▶ _Problem statement_
In the records below, take the line containing "تابلو (218, 718)" and every line following it, and write them out exactly.

▶ _Source material_
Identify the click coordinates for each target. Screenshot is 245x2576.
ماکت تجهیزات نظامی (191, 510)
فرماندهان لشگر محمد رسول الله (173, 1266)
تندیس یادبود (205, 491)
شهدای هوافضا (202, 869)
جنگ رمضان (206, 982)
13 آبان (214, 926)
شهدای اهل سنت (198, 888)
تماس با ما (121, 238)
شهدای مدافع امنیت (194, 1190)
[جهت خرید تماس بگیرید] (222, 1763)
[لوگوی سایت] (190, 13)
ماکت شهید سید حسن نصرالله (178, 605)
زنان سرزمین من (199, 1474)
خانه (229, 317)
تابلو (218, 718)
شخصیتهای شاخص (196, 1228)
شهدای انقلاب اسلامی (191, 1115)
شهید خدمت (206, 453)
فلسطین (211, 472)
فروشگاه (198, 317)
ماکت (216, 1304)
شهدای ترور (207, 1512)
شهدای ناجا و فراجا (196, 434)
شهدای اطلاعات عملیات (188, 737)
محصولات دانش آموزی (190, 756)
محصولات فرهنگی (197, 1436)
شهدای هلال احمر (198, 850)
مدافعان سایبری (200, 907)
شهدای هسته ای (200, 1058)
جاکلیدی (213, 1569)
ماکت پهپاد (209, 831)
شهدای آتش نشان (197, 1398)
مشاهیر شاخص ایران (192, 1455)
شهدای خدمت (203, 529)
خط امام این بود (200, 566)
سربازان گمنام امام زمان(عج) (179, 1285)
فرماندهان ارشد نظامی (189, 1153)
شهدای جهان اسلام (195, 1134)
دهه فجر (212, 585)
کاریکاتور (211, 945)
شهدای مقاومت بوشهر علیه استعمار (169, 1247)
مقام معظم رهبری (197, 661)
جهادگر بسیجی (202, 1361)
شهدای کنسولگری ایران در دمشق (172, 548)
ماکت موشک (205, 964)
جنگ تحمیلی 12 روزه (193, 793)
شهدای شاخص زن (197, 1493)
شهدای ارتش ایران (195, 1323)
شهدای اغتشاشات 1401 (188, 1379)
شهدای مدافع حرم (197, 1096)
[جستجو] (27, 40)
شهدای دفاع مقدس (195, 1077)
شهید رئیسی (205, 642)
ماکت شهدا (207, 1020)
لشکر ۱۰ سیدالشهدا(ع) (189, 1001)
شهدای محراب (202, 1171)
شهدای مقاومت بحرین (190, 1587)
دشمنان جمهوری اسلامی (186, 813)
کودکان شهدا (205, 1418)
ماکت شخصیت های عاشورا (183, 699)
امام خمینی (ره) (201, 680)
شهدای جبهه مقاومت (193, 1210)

▶ _Exercise answer_
تابلو (218, 718)
شخصیتهای شاخص (196, 1228)
شهدای انقلاب اسلامی (191, 1115)
شهید خدمت (206, 453)
فلسطین (211, 472)
فروشگاه (198, 317)
ماکت (216, 1304)
شهدای ترور (207, 1512)
شهدای ناجا و فراجا (196, 434)
شهدای اطلاعات عملیات (188, 737)
محصولات دانش آموزی (190, 756)
محصولات فرهنگی (197, 1436)
شهدای هلال احمر (198, 850)
مدافعان سایبری (200, 907)
شهدای هسته ای (200, 1058)
جاکلیدی (213, 1569)
ماکت پهپاد (209, 831)
شهدای آتش نشان (197, 1398)
مشاهیر شاخص ایران (192, 1455)
شهدای خدمت (203, 529)
خط امام این بود (200, 566)
سربازان گمنام امام زمان(عج) (179, 1285)
فرماندهان ارشد نظامی (189, 1153)
شهدای جهان اسلام (195, 1134)
دهه فجر (212, 585)
کاریکاتور (211, 945)
شهدای مقاومت بوشهر علیه استعمار (169, 1247)
مقام معظم رهبری (197, 661)
جهادگر بسیجی (202, 1361)
شهدای کنسولگری ایران در دمشق (172, 548)
ماکت موشک (205, 964)
جنگ تحمیلی 12 روزه (193, 793)
شهدای شاخص زن (197, 1493)
شهدای ارتش ایران (195, 1323)
شهدای اغتشاشات 1401 (188, 1379)
شهدای مدافع حرم (197, 1096)
[جستجو] (27, 40)
شهدای دفاع مقدس (195, 1077)
شهید رئیسی (205, 642)
ماکت شهدا (207, 1020)
لشکر ۱۰ سیدالشهدا(ع) (189, 1001)
شهدای محراب (202, 1171)
شهدای مقاومت بحرین (190, 1587)
دشمنان جمهوری اسلامی (186, 813)
کودکان شهدا (205, 1418)
ماکت شخصیت های عاشورا (183, 699)
امام خمینی (ره) (201, 680)
شهدای جبهه مقاومت (193, 1210)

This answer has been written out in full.